Ces rappels historiques ne doivent pas être instrumentalisés. Ils constituent plutôt une mémoire stratégique utile pour éclairer le présent.
Aujourd’hui, les défis sécuritaires ont évolué : criminalité transfrontalière, trafics illicites, menaces asymétriques, manipulations informationnelles et tensions frontalières sporadiques. Dans ce contexte, toute escalade verbale ou opérationnelle entre deux armées voisines serait une erreur stratégique majeure.
Aux autorités militaires guinéennes et sierra-léonaises, trois principes méritent d’être réaffirmés :
1. La retenue stratégique est une force, non une faiblesse.
La démonstration de puissance ne doit jamais supplanter l’intelligence opérationnelle. La maîtrise de soi est un attribut des armées professionnelles.
2. La coopération frontalière doit être institutionnalisée.
Des mécanismes permanents de communication entre états-majors, des commissions mixtes de sécurité et des patrouilles conjointes peuvent prévenir les incidents avant qu’ils ne dégénèrent.
3. La sécurité est indivisible.
L’instabilité de l’un fragilise l’autre. La frontière n’est pas seulement une ligne de séparation ; elle peut devenir un espace de coordination sécuritaire et de confiance mutuelle.
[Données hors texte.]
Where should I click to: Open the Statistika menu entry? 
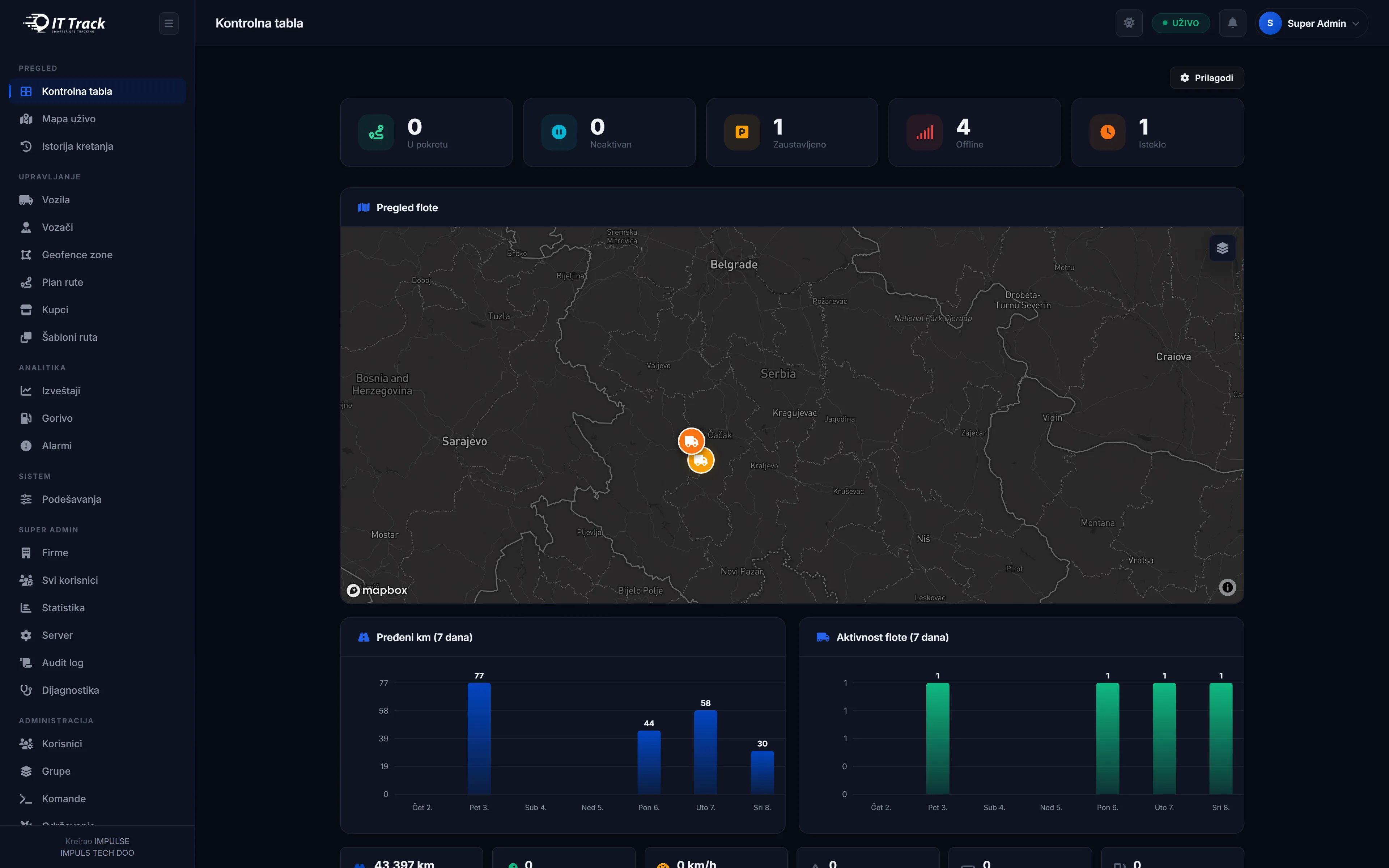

Pour un avenir fondé sur la confiance
Les générations actuelles d’officiers supérieurs ont la responsabilité historique de transformer les héritages du passé en opportunités de coopération. Il ne s’agit plus d’intervenir chez l’autre, mais de construire ensemble un dispositif régional robuste, aligné sur les principes de la Communauté Économique des États de l’Afrique de l’Ouest et sur les standards internationaux de gestion des crises.
La maturité stratégique commande aujourd’hui le dialogue discret plutôt que la confrontation publique, la coordination opérationnelle plutôt que la suspicion, et la vision à long terme plutôt que les réactions émotionnelles.
La Guinée et la Sierra Leone ont déjà prouvé que leur histoire pouvait être un levier de solidarité. Il appartient désormais à leurs autorités militaires de faire de cette mémoire un socle de stabilité durable.
Car en matière de sécurité régionale, la véritable victoire n’est pas militaire elle est préventive.